Start of The records
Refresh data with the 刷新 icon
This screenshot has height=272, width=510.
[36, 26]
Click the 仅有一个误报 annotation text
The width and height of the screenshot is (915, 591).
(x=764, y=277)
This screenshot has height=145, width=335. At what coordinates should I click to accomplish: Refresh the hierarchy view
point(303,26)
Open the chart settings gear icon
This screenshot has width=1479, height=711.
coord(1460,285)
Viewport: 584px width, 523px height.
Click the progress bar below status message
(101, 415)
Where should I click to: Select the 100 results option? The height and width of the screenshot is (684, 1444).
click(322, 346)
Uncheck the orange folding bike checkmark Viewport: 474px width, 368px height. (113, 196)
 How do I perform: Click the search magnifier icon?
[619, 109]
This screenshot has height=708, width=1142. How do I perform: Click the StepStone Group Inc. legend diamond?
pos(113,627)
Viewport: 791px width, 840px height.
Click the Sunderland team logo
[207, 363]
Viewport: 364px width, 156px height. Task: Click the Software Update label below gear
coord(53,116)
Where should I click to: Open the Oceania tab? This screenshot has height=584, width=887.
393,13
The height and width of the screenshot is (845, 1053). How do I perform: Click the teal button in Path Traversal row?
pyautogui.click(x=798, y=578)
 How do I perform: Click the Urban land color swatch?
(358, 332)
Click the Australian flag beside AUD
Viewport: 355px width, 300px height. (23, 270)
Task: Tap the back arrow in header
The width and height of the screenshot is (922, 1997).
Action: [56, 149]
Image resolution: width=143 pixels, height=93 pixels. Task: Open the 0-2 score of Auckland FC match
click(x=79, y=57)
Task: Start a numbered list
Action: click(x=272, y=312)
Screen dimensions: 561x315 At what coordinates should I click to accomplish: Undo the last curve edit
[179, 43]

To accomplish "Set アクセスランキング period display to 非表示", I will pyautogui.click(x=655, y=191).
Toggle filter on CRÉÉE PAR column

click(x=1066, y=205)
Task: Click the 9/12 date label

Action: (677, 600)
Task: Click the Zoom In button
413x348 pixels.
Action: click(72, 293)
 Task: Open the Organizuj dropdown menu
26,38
End of The records
* [To do] With the line holding "Click the Australian flag beside AUD" as the first and the line holding "Task: Click the Zoom In button" as the last, set down that range of the entries above exactly, and nothing else.

* [Written reply]
Click the Australian flag beside AUD
Viewport: 355px width, 300px height. (23, 270)
Task: Tap the back arrow in header
The width and height of the screenshot is (922, 1997).
Action: [56, 149]
Image resolution: width=143 pixels, height=93 pixels. Task: Open the 0-2 score of Auckland FC match
click(x=79, y=57)
Task: Start a numbered list
Action: click(x=272, y=312)
Screen dimensions: 561x315 At what coordinates should I click to accomplish: Undo the last curve edit
[179, 43]

To accomplish "Set アクセスランキング period display to 非表示", I will pyautogui.click(x=655, y=191).
Toggle filter on CRÉÉE PAR column

click(x=1066, y=205)
Task: Click the 9/12 date label

Action: (677, 600)
Task: Click the Zoom In button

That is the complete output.